Bangalore village turns out to be archaeologists’ dream
Rajghatta, May 28: RAJGHATTA, a sleepy village in Bangalore’s rural district that hit the headlines after archaeologists unearthed a 2000-year-old Buddhist site there, hides many more such treasures and secrets.
Residents of this village between Doddaballapur and Chikballapur can talk for hours on end as to why they banned the Sarangadhama drama, the story of a local prince of yore.
It brought bad luck. But ask them about gold, and they will mumble something politely change the topic, or simply look the other way. It all started when a contractor found gold some 30 years ago, while digging a budhi gundi ash dump.

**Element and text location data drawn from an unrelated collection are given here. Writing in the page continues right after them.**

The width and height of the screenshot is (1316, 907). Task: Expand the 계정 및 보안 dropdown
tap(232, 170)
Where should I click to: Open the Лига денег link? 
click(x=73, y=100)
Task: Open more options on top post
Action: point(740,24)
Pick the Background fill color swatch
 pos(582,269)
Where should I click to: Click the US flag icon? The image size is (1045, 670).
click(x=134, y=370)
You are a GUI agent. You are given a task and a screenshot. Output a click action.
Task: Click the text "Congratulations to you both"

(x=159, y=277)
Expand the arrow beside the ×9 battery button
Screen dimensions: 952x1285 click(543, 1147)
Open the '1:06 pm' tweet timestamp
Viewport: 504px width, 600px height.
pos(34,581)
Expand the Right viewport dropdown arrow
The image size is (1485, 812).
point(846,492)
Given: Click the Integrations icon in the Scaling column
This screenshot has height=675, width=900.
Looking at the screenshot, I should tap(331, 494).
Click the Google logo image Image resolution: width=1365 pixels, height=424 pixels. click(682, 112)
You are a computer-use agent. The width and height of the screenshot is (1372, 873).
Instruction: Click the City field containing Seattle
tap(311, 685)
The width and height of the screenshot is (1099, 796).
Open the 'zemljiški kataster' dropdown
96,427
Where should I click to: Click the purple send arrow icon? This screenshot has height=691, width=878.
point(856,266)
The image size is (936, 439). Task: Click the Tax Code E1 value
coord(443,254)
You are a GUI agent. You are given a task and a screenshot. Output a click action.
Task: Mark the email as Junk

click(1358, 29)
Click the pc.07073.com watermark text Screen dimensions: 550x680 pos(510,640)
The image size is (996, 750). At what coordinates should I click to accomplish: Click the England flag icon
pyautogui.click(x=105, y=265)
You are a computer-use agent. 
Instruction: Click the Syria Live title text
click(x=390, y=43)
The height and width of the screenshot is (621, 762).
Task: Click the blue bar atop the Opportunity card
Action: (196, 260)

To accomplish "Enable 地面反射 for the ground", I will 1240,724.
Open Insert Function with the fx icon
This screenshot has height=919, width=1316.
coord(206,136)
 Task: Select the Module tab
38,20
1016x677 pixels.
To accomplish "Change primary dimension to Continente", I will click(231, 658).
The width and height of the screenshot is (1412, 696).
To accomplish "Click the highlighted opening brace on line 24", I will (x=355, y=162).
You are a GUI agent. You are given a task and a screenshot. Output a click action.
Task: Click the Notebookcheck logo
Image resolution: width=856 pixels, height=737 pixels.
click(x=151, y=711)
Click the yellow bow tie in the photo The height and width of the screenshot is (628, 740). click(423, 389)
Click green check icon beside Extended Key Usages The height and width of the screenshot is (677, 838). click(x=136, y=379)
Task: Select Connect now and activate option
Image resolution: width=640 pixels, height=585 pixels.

There should be more, villagers say. But nobody found any more. However, many tillers have had small finds — pots, tiny Buddhist stupas and other relics. ‘‘We used to throw them away. But when archaeologists began collecting them, we realised their value,’’ says farmer Muniyappa.
Nobody knows who got found gold 30 years ago. ‘‘There was gold jewellery, arms made of gold and other valuable things,’’ says a local youth. ‘‘The whole load of ash, which was in the budhi gundi were transported to farms in Kolar and Hoskote areas.’’
Soon after the find, archaeologists from Mysore University visited the spot. However, they could not begin work due to some technical hitch. When they returned again two months ago, they knew they had hit a veritable gold mine.
‘‘It is one of the rarest finds,’’ say M.S. Krishnamurthy, professor of Ancient Indian History and Archaeology in Mysore University, who led the latest excavation. ‘‘The site has got immense significance and it is the first of the kind in Karnataka or may be even in the whole of India.’’
For now, Archaeologists have closed the pits they had dug in three places. They will be returning soon for a more thorough job.
‘‘We are verifying the facts and the exact age when the civilisation existed in the area,’’ Dr Krishnamurthy said. He said a proper excavation of the site would begin soon.
Yogesh, a villager who helped them, said the team found a temple in one of the excavated places. In another site, there are stone henges marking cremation spots of a megalithic civilisation.
The village had at least five such henges but the villagers broke them up for stones, said Yogesh. Besides, the village has many Veeragallus (tales of bravery carved on stones).